Our company organizes and improves its operations by implementing the "Three Lines of Defense" model in its internal control system.

**First Line of Defense: ** The units responsible for the company’s core operations implement and report daily controls in accordance with the directives given by executive management.

Second Line of Defense: The units supporting the company’s core operations also implement and report daily controls in accordance with the directives given by executive management.

**Third Line of Defense: ** The internal control system implemented by the executive management is verified for its effectiveness and accuracy. It reports its main functions to the Risk and Audit Committee and administrative matters to the executive management.

In October 2021, the Board of Directors developed and approved the company’s Internal Control Policy. The objective of this policy is to regulate, audit, and monitor the following areas related to the effective operation of the company:

• Managing the company's operations efficiently in accordance with laws and the regulations that comply with them; • Protecting and ensuring the reliability of the company’s assets; • Preventing, detecting, and correcting fraud and errors; • Ensuring the completeness and accuracy of accounting records; • Preparing operational and financial information in a timely, accurate, and realistic manner; • Regularly monitoring and managing risks.

Gobi JSC implements internal control through the following levels: • All employees, • Unit management, • Executive management team, • Internal Audit Department, • The Risk and Audit Committee of the Board of Directors, • The Board of Directors, • External auditors.

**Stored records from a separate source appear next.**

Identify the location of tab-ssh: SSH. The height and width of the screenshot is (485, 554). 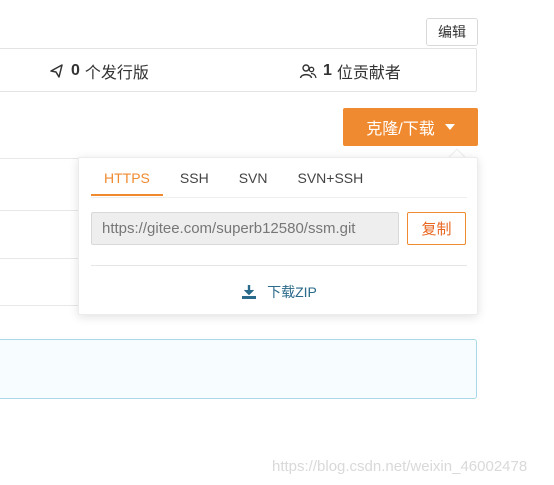
(194, 183).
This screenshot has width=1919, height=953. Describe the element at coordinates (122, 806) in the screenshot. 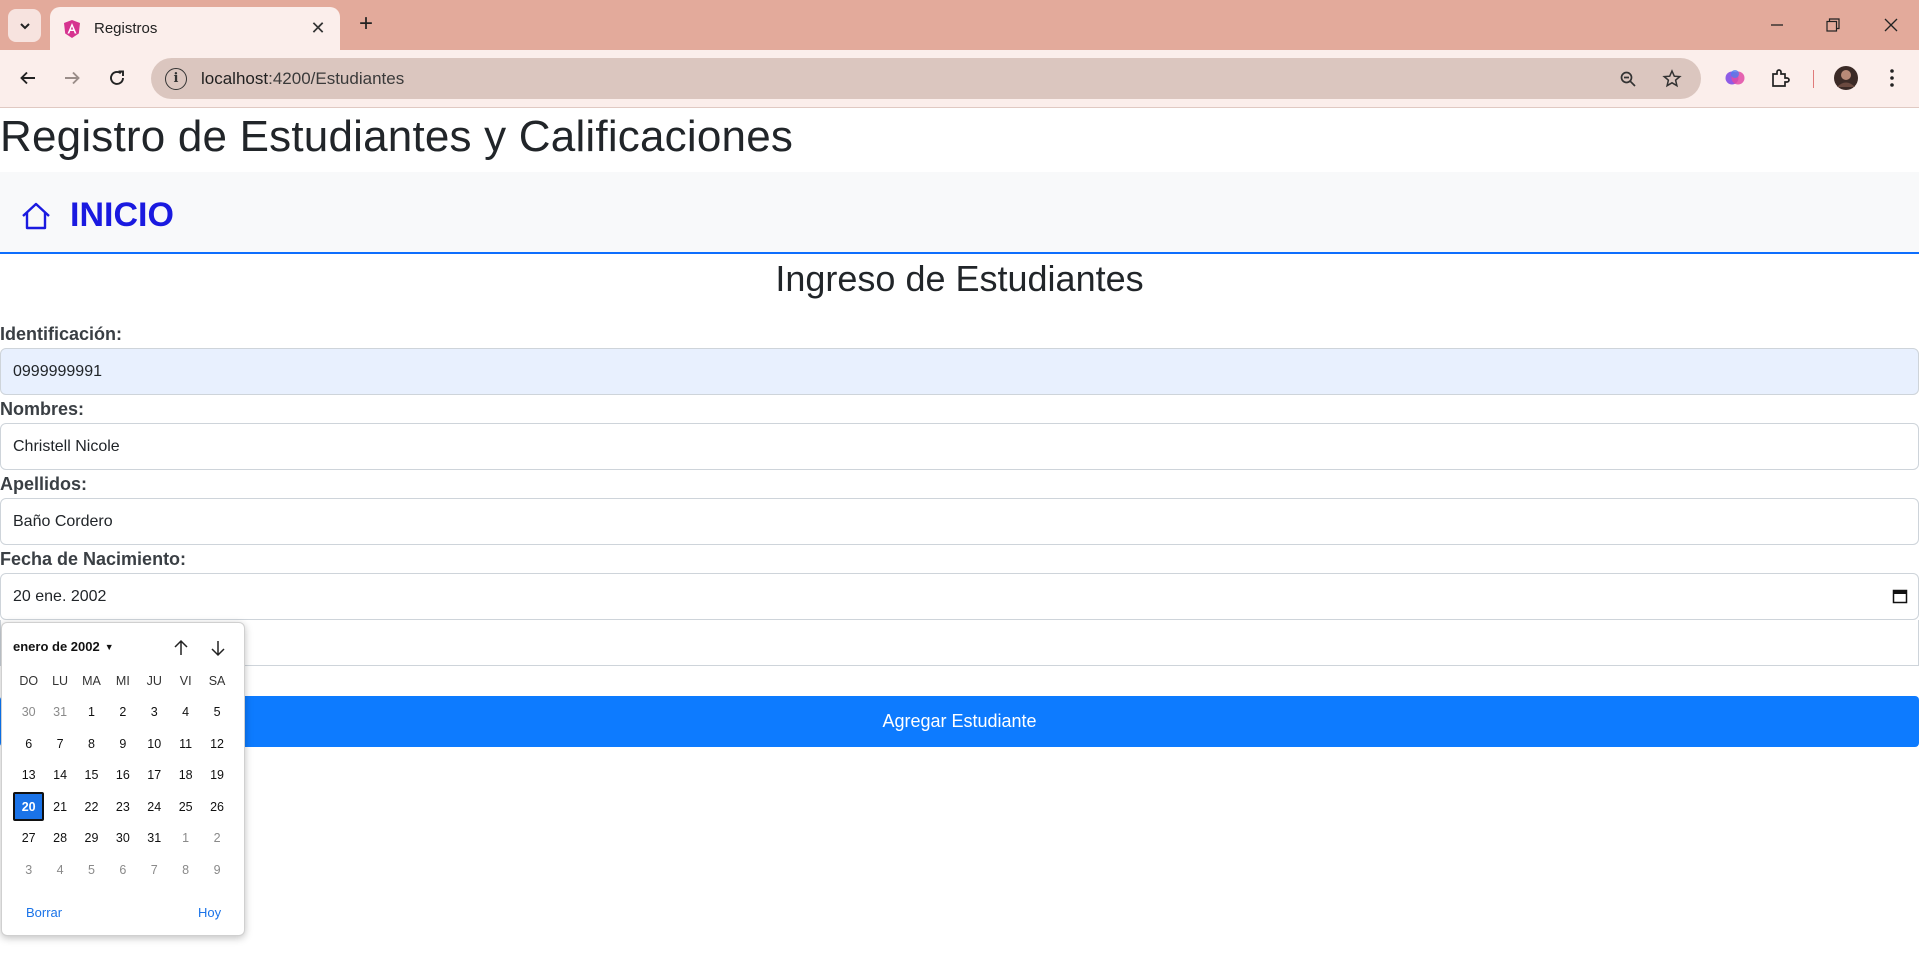

I see `calendar-day: 23` at that location.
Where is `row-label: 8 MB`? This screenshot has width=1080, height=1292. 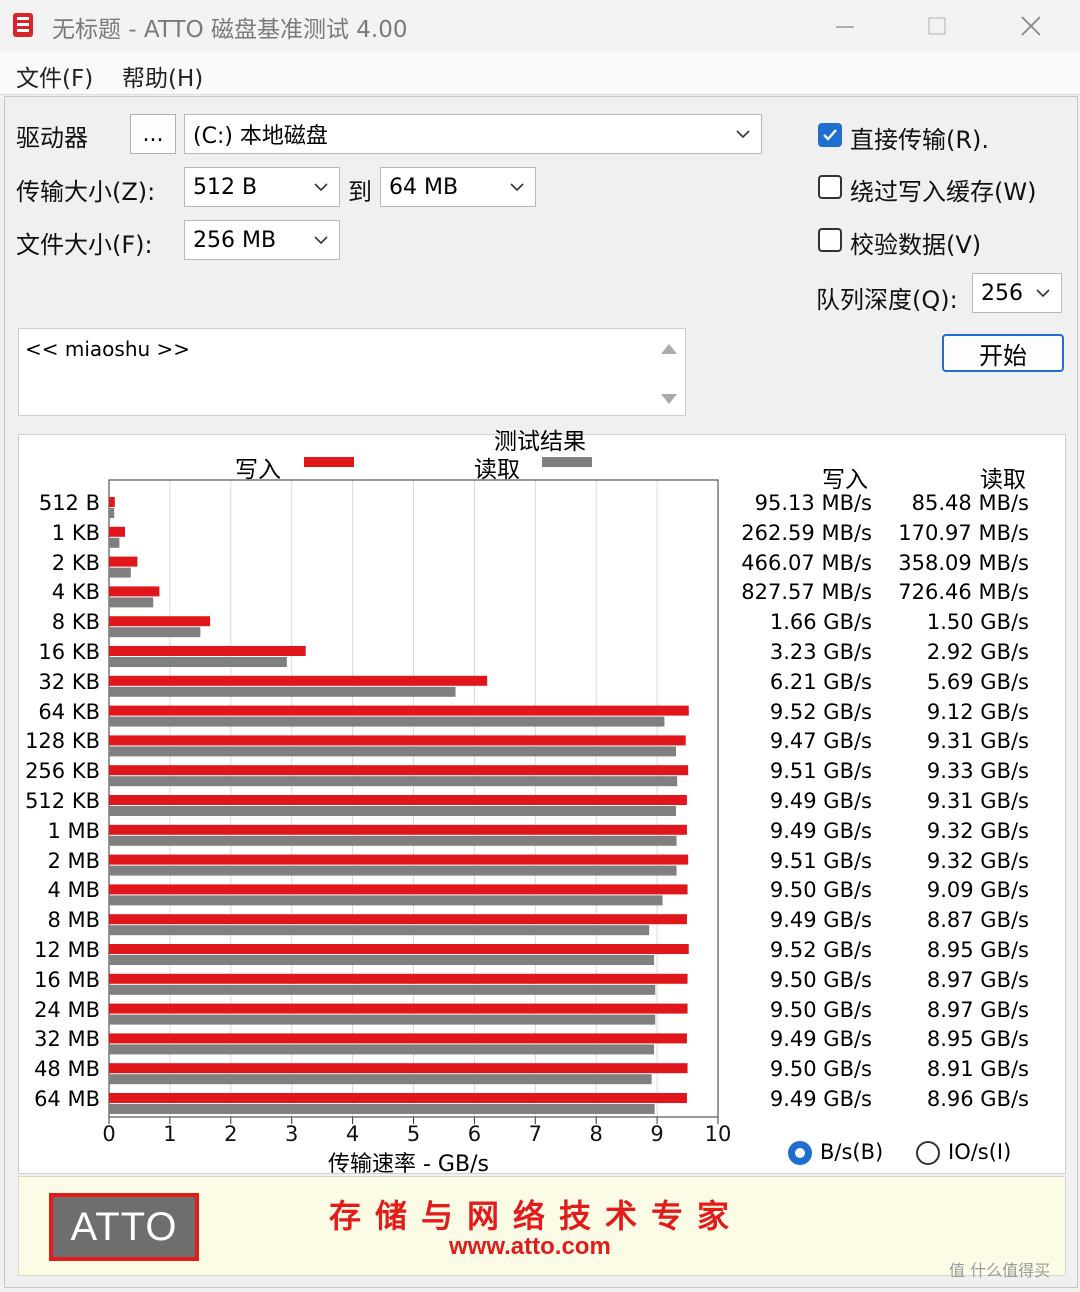 row-label: 8 MB is located at coordinates (74, 920).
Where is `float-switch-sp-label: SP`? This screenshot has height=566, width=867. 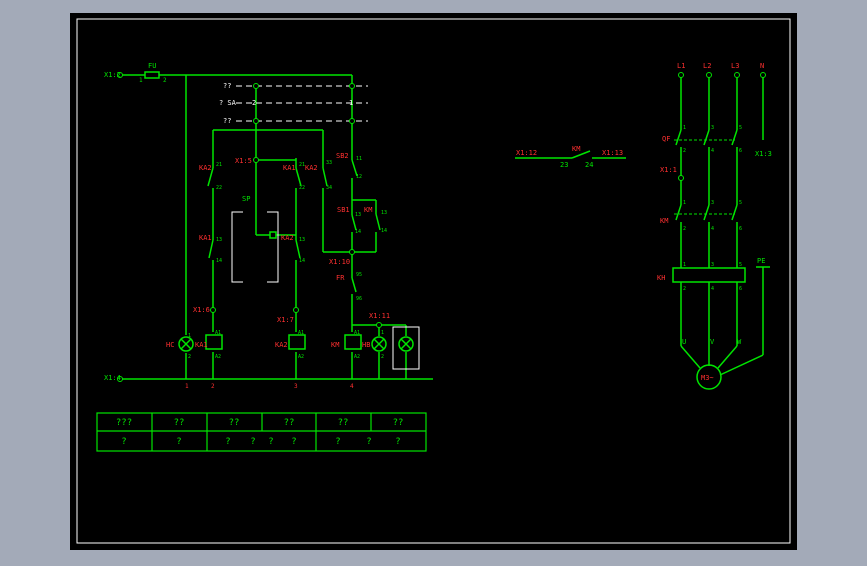
float-switch-sp-label: SP is located at coordinates (246, 199).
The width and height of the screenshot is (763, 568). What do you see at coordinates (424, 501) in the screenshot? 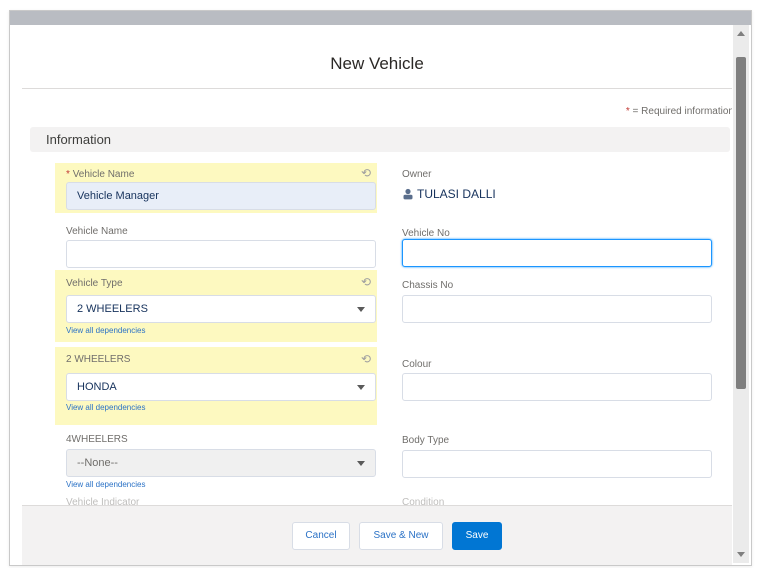
I see `condition-label: Condition` at bounding box center [424, 501].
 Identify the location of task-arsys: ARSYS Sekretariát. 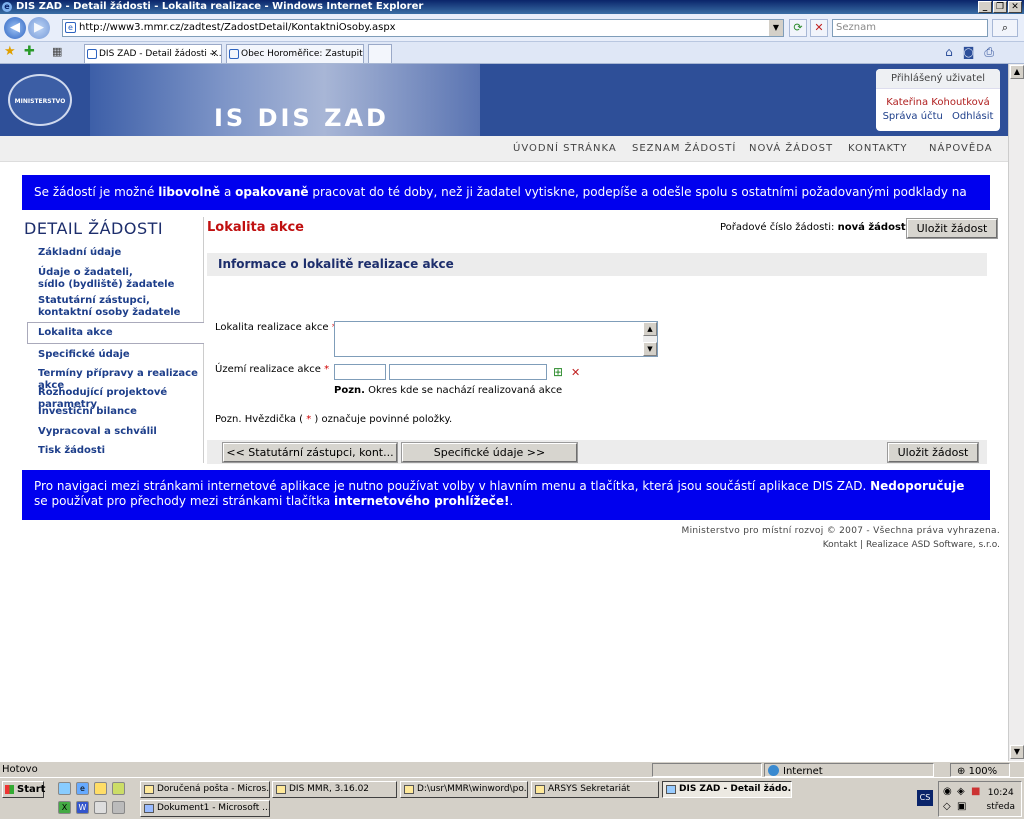
(595, 790).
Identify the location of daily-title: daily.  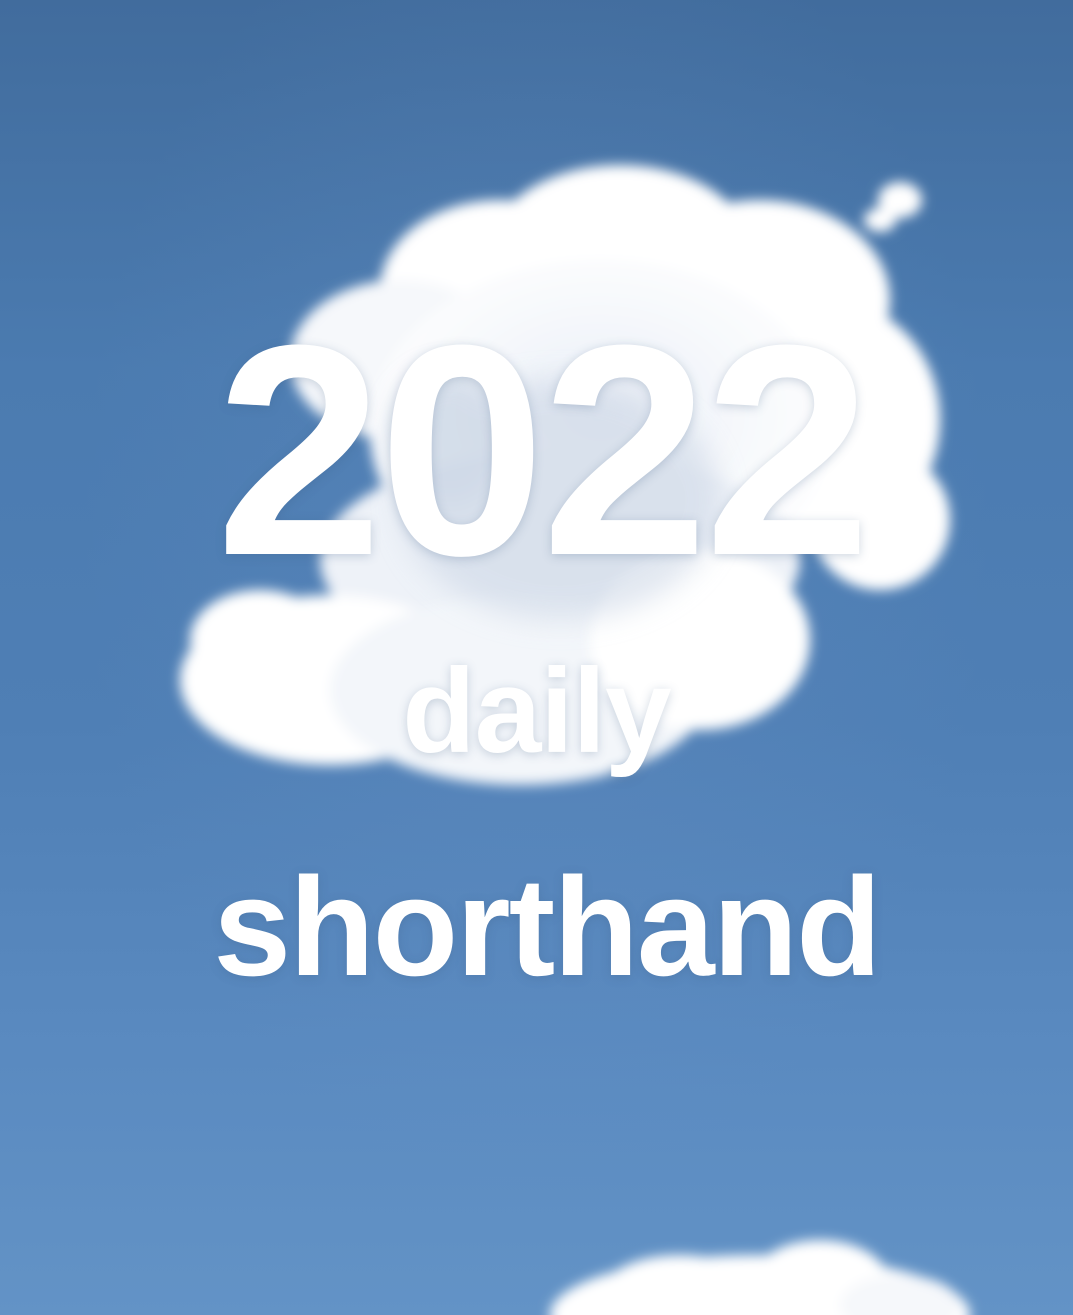
(536, 711).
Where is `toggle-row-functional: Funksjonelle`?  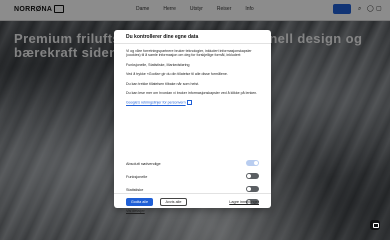
toggle-row-functional: Funksjonelle is located at coordinates (192, 178).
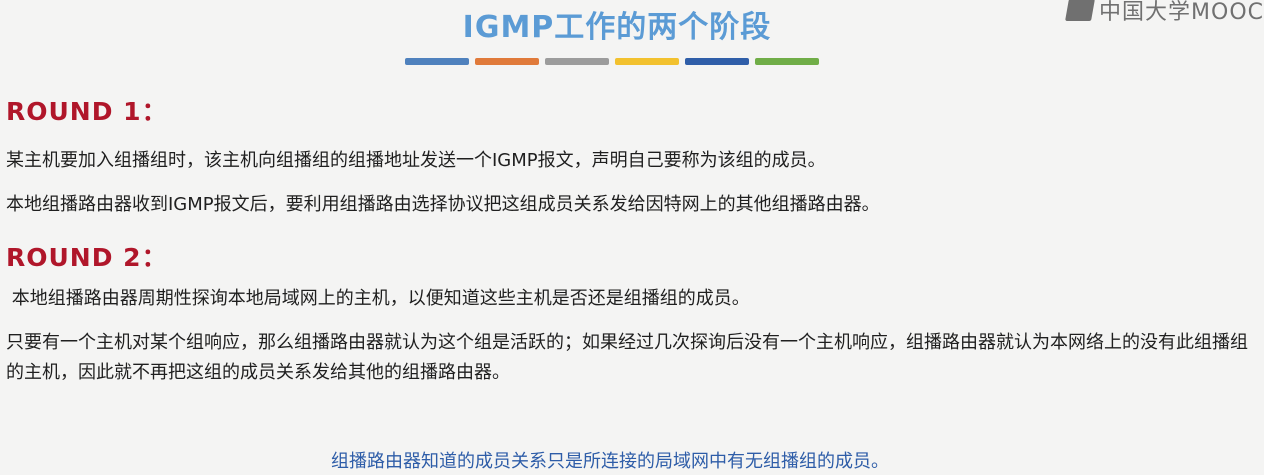 Image resolution: width=1264 pixels, height=475 pixels. Describe the element at coordinates (87, 112) in the screenshot. I see `round-1-heading: ROUND 1：` at that location.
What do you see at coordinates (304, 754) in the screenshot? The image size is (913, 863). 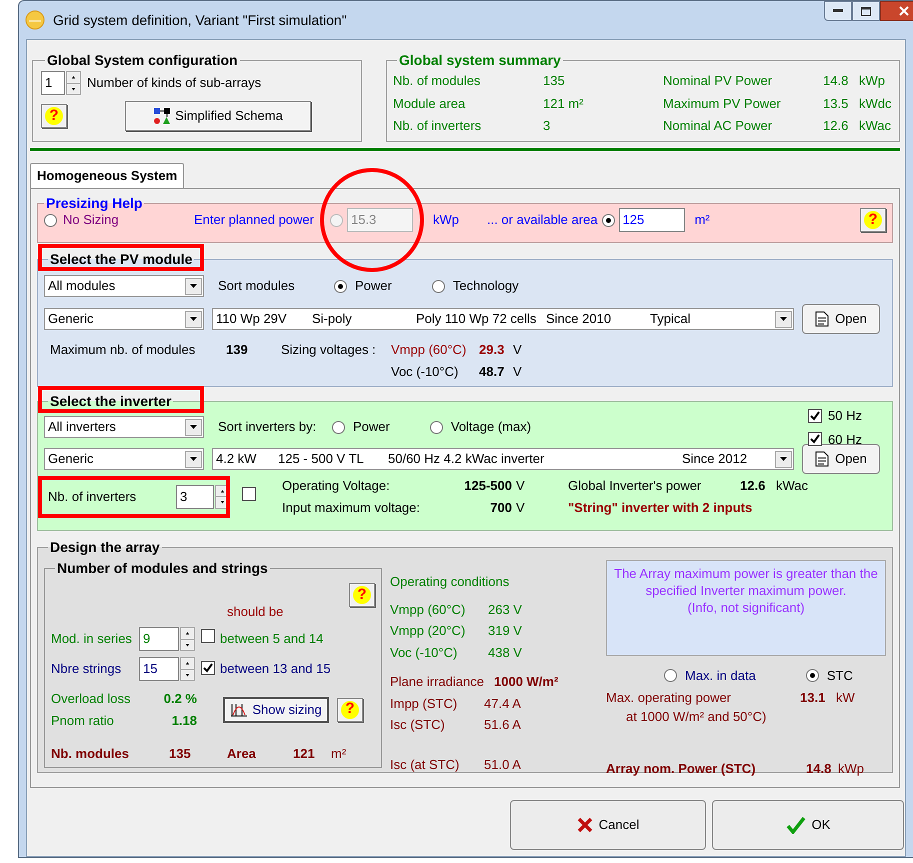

The Internal Control Policy document includes the rights and responsibilities of these stakeholders, and the Board of Directors, through the Risk and Audit Committee, oversees the company's internal control activities.

Objective

The purpose of the Internal Audit Division is to protect and enhance the organization's value by evaluating and supporting the continuous improvement of the company’s governance processes, risk management effectiveness, and internal control efficiency. The department adheres to the Code of Conduct, core principles, and international standards of professional practice as established by the Institute of Internal Auditors.

Structure and Organization

The internal audit function operates within the structure of the Internal Audit Department under the Risk and Audit Committee of the Board of Directors. The committee is responsible for approving the internal audit charter, strategic objectives, risk-based audit plans, and resource budgets. It also appoints the head of the department, sets their compensation, and oversees the execution of the audit plan, ensuring the department’s independence and objectivity.

**Scope of Activities ** To achieve the company's goals and objectives, the internal audit function ensures that decision-making, policy formulation, business and support processes, compliance, and reporting activities are conducted effectively and deliver quality results.